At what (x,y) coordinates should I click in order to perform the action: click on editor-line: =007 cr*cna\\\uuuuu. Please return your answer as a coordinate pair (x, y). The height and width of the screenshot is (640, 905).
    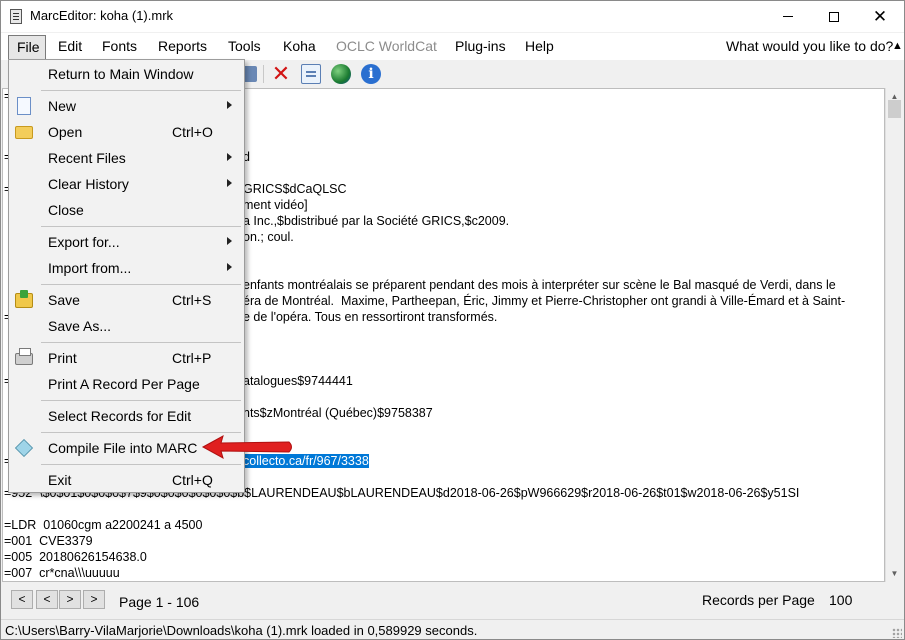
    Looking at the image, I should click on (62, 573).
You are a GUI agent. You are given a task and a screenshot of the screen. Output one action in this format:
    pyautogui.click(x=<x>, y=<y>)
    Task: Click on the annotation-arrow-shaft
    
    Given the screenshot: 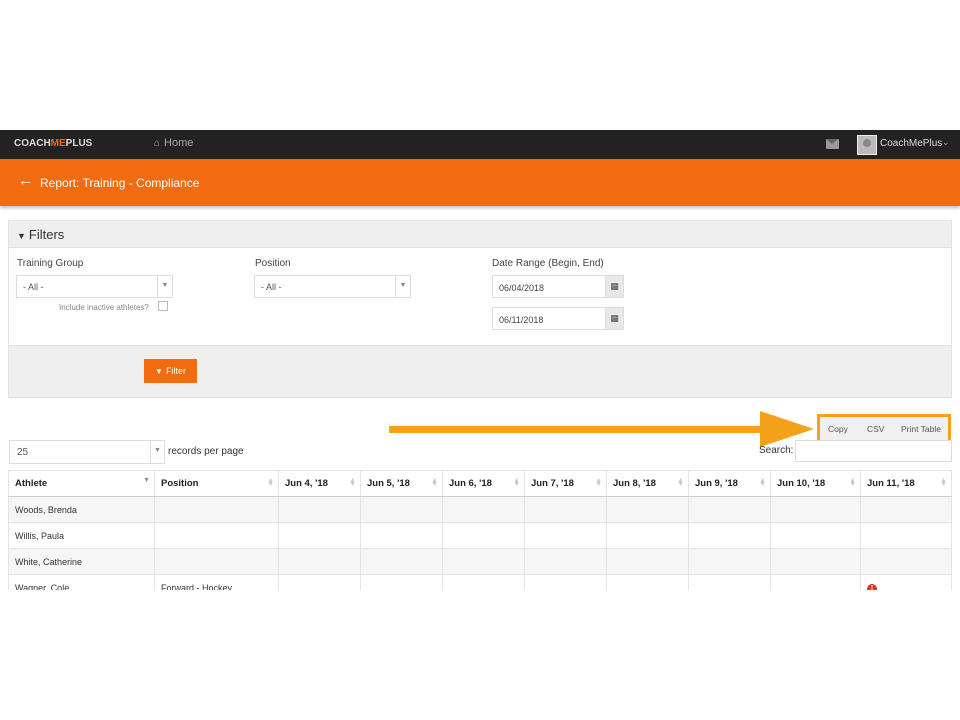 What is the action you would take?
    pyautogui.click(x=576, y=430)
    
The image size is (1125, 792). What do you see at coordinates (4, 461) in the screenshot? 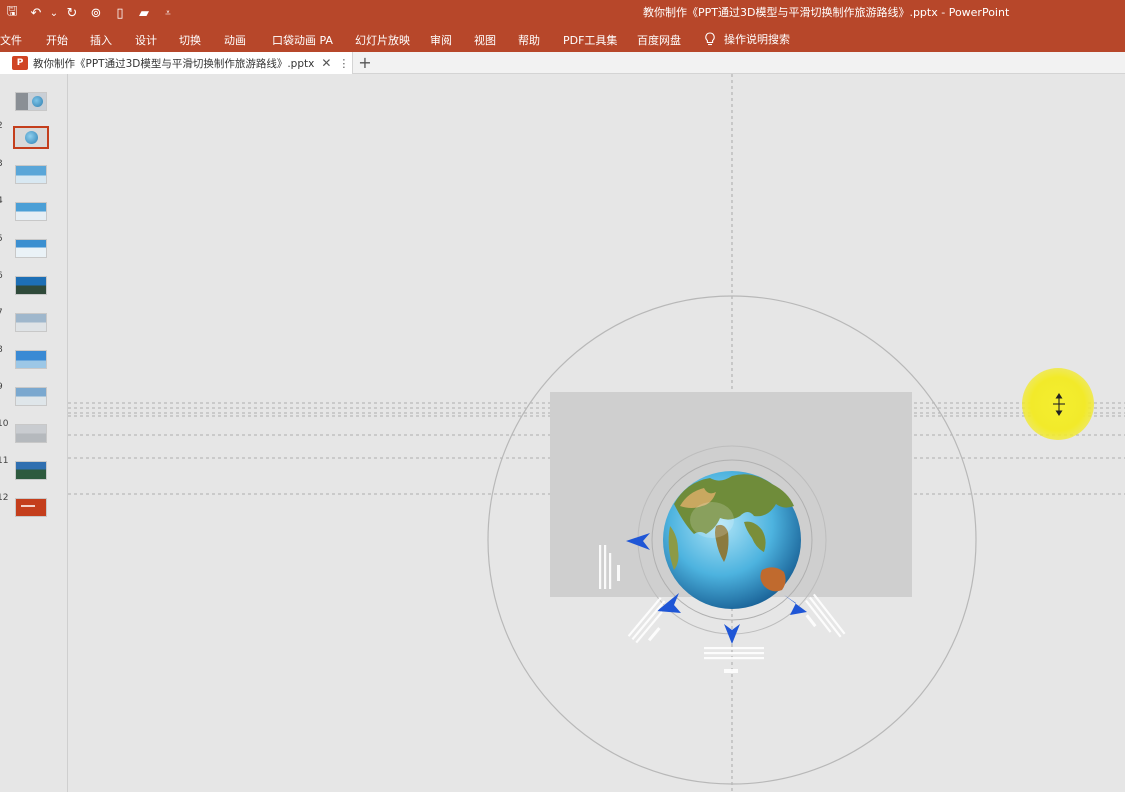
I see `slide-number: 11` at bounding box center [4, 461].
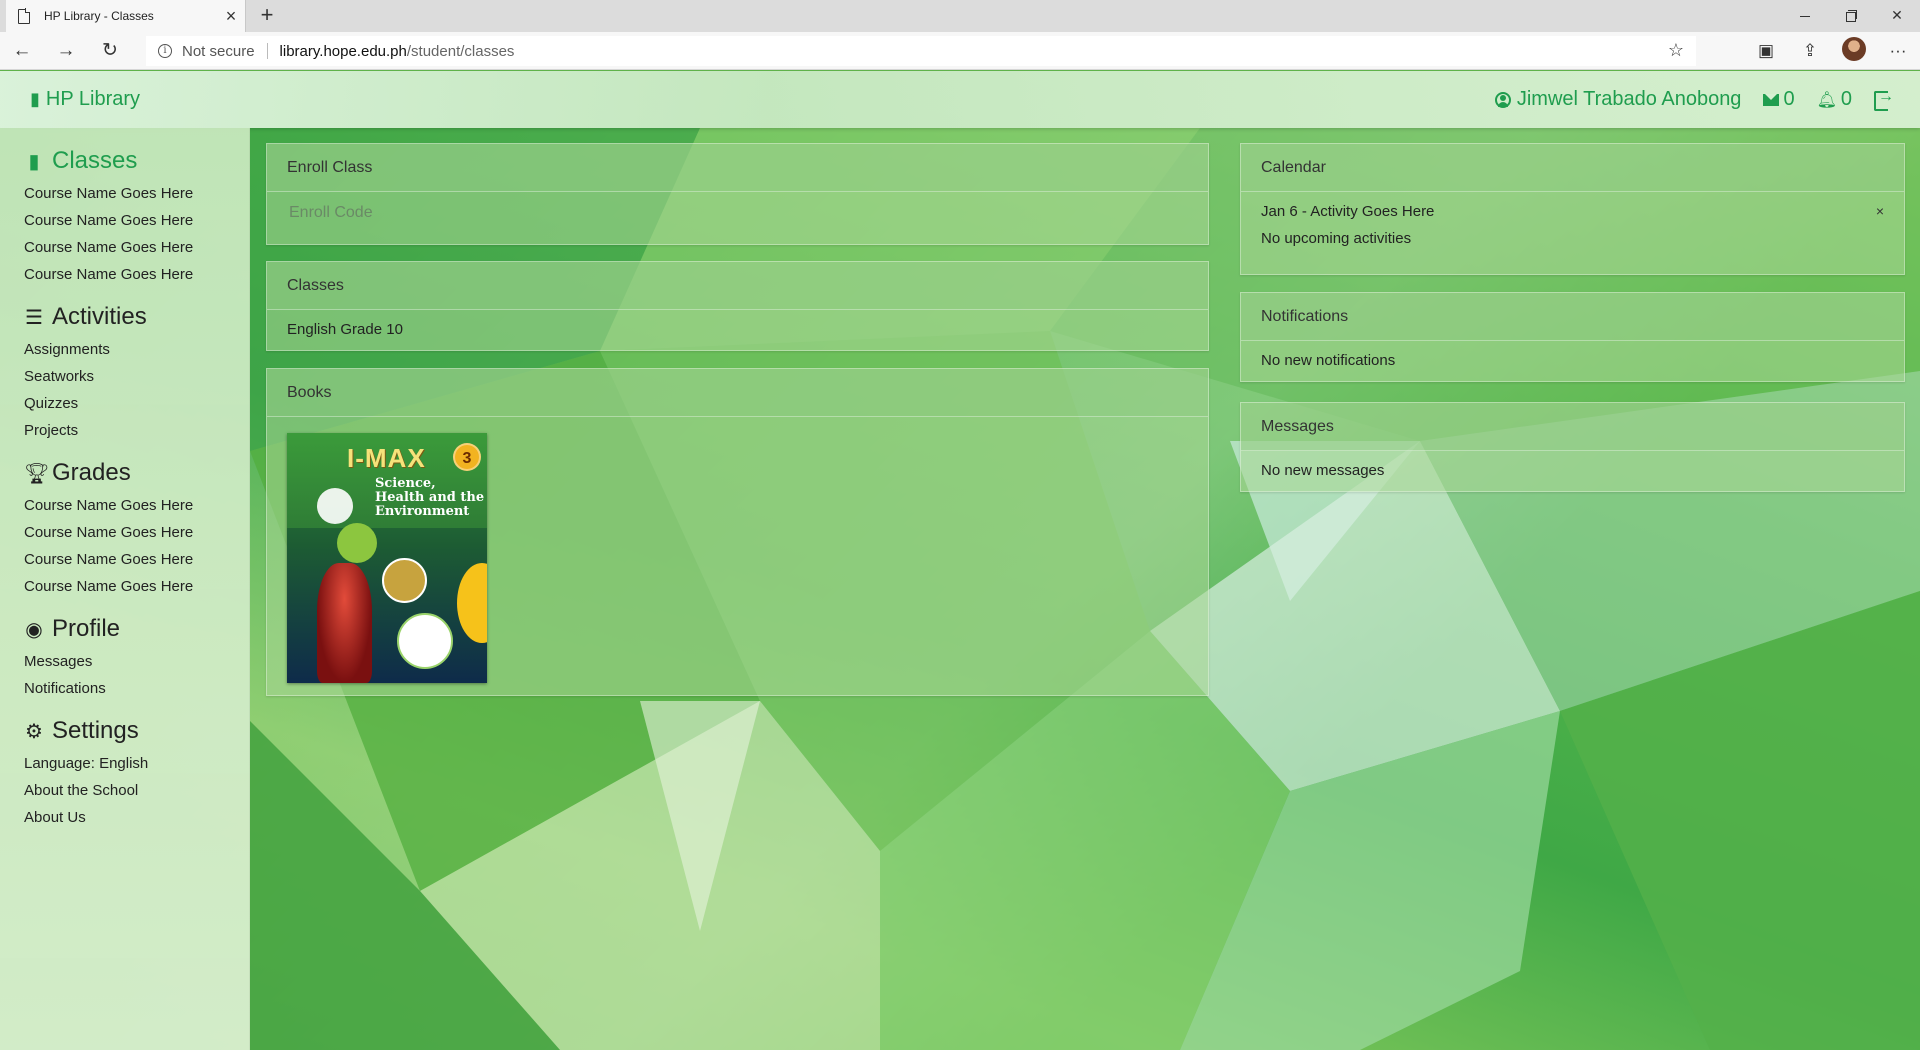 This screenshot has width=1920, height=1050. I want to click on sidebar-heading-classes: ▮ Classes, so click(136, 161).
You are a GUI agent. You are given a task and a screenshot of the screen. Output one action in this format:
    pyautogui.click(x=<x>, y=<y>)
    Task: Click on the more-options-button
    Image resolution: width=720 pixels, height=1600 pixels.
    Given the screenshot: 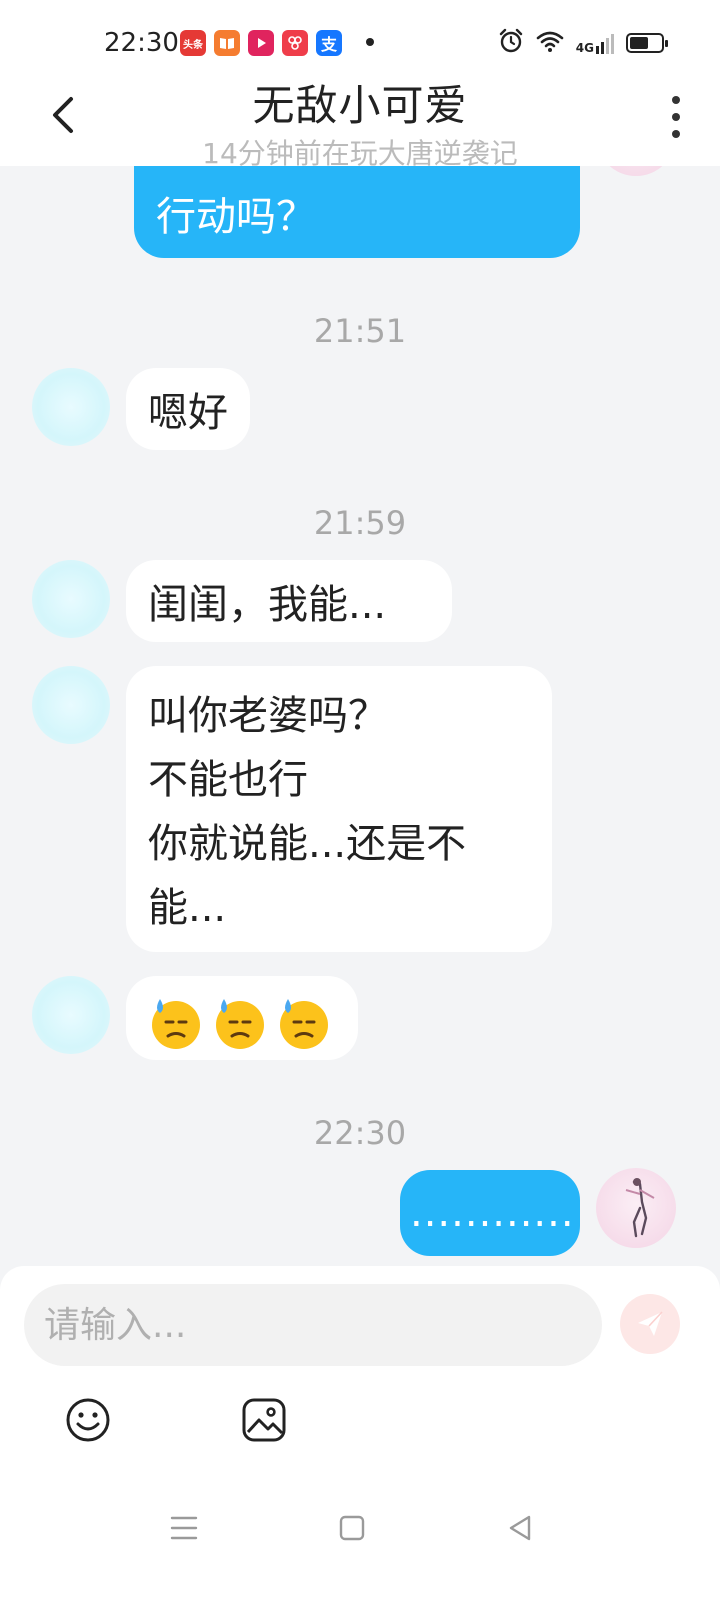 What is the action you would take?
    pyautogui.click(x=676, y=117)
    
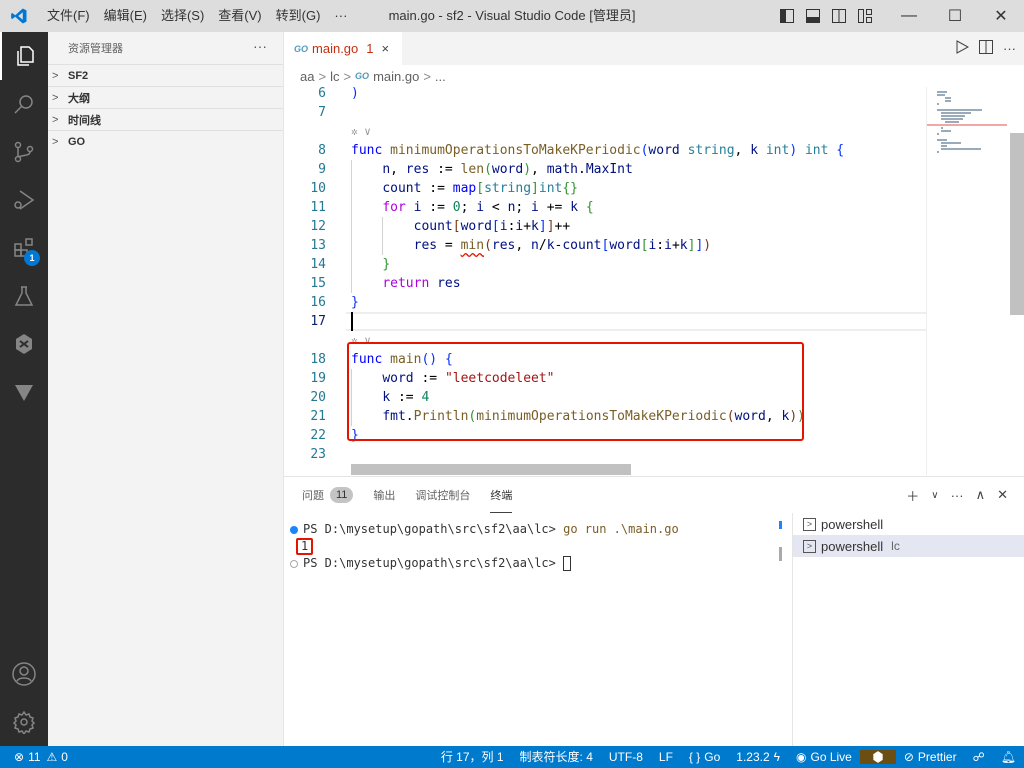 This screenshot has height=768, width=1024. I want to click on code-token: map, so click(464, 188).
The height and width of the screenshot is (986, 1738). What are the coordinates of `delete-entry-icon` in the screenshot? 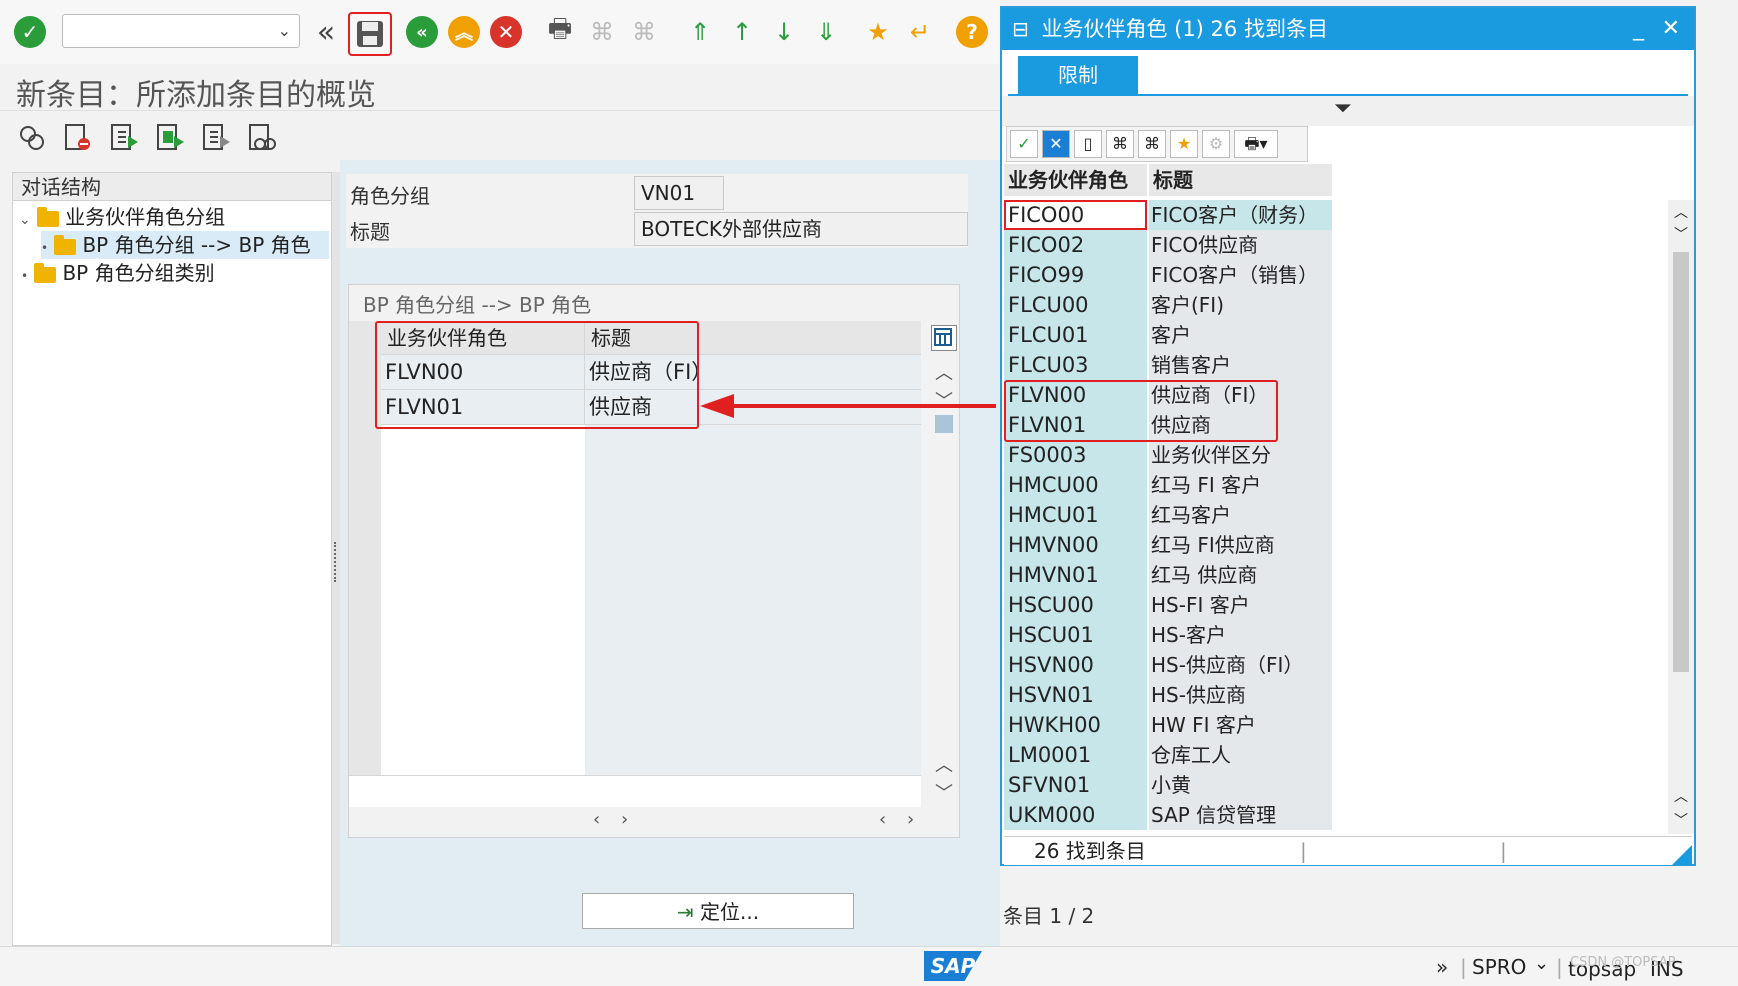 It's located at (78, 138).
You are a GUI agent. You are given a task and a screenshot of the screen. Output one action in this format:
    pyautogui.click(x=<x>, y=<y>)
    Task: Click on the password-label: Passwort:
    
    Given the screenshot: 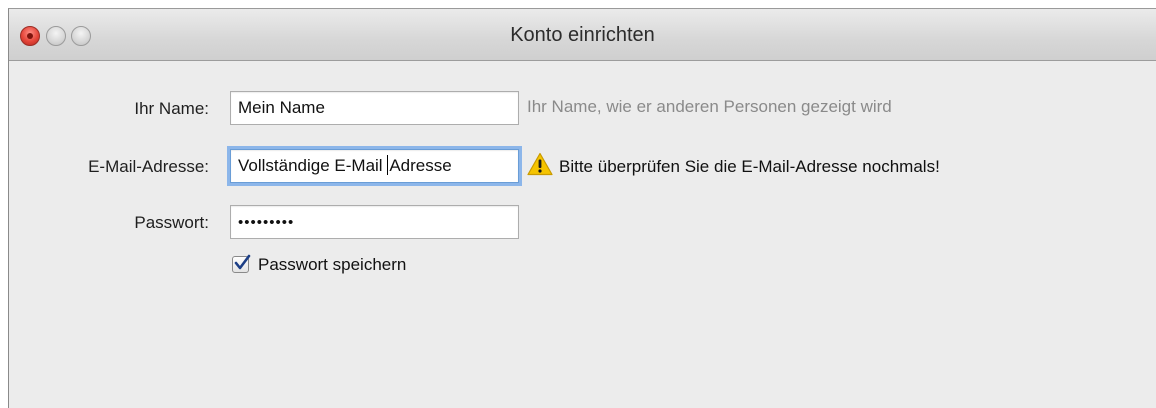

## Requirement:
How many lines of the records above contain the word "should"? Give only the number.

## Result of the exercise:
2